• **Exercise goal**: If a line in the data contains "will", copy it out.

(Saved entries)
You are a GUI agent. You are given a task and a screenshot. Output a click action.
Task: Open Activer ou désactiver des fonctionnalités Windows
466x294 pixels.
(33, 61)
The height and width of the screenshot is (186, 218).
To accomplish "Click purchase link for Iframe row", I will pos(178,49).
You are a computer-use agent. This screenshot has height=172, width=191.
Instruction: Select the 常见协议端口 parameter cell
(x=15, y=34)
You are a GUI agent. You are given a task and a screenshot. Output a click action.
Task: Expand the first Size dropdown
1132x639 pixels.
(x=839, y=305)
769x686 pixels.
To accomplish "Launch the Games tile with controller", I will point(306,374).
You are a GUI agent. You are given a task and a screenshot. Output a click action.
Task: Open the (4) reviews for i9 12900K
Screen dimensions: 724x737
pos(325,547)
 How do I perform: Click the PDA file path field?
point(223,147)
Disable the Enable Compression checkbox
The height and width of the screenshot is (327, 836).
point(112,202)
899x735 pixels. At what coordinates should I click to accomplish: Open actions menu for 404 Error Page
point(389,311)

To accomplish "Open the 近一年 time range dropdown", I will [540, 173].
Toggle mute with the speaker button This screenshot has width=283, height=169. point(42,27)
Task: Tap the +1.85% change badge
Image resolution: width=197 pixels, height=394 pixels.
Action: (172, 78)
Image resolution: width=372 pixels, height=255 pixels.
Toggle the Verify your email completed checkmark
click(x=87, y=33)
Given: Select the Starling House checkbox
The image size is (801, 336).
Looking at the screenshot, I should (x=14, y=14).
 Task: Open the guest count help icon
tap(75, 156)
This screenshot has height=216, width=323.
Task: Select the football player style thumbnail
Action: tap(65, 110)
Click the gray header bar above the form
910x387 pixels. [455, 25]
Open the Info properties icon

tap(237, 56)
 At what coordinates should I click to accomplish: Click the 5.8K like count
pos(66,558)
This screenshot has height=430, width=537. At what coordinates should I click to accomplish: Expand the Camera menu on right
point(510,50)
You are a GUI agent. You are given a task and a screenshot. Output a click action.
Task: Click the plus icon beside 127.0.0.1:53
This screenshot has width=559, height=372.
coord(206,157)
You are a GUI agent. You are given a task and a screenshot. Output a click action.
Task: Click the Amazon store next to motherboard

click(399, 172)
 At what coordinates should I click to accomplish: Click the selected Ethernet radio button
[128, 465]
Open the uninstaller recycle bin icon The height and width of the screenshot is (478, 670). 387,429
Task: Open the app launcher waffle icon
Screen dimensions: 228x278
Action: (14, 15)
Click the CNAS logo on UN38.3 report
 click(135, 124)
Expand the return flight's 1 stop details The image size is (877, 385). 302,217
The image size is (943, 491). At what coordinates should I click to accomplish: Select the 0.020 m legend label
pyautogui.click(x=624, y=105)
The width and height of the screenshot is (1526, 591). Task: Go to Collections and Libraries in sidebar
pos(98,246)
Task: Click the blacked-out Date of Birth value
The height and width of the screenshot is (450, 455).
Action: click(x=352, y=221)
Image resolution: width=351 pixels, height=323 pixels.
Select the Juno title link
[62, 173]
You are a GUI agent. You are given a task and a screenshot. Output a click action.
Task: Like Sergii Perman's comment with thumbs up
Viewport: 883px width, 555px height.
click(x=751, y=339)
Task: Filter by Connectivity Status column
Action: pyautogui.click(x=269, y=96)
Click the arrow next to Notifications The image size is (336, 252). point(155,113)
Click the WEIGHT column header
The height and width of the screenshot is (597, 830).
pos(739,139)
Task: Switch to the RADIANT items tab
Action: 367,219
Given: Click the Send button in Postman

• **Output of the exercise**:
To accomplish "Click purchase link for Iframe row", I will pos(178,49).
To accomplish "Launch the Games tile with controller", I will point(306,374).
To accomplish "Open the 近一年 time range dropdown", I will [540, 173].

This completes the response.